Het huidige veiligheidssysteem op het spoor (ATB) schiet volgens de raad tekort. Het werkt niet bij snelheden onder de 40 kilometer per uur, waardoor de trein het rode sein voorbij kon rijden. Al in 1993 adviseerde de voorganger van de onderzoeksraad, de Spoorwegongevallenraad, om het ATB-systeem te vervangen. Dit is echter nog steeds niet gebeurd.
Een nieuw systeem is noodzakelijk, stelt de raad. Vorig jaar is er 353 keer een trein niet gestopt voor een rood licht. Een jaar eerder gebeurde dat 315 keer.
Minister Peijs van Verkeer is inmiddels een omvangrijk programma begonnen om de veiligheid op het spoor te vergroten. Het hele spoorwegnet moet in 2010 voorzien zijn van een nieuw beveiligingssysteem. Ook worden bepaalde seinen hoger geplaatst en krijgen andere types seinen een groter achtergrondscherm, een grotere lens en een betere lamp.

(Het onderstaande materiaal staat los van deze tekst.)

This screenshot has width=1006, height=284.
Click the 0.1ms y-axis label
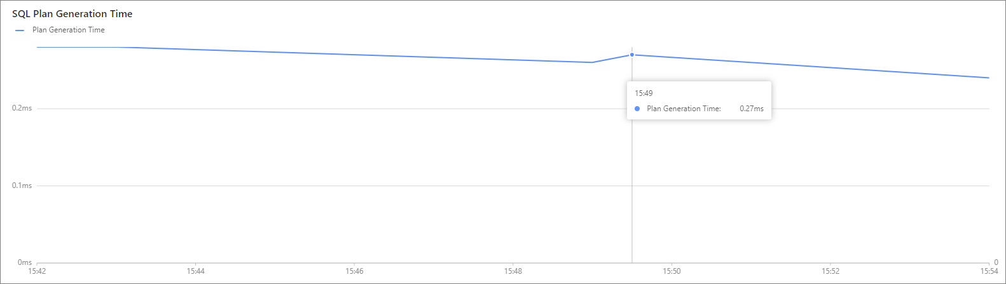22,186
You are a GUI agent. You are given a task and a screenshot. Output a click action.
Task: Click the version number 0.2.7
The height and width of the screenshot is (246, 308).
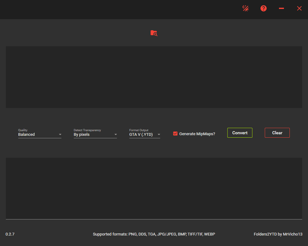pyautogui.click(x=10, y=234)
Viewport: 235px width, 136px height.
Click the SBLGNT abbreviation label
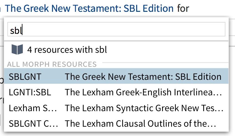pyautogui.click(x=25, y=77)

SP–Kamerlid Van Bommel vindt de kritiek van de raad schokkend. „De minister heeft wel allerlei verbeteringen beloofd, maar daar komt nog weinig van terecht”. Volgens hem is het mogelijk op korte termijn de veiligheid te vergroten. Machinisten moeten bijvoorbeeld minder worden afgeleid en 1200 verkeerd geplaatste seinen moeten worden verplaatst.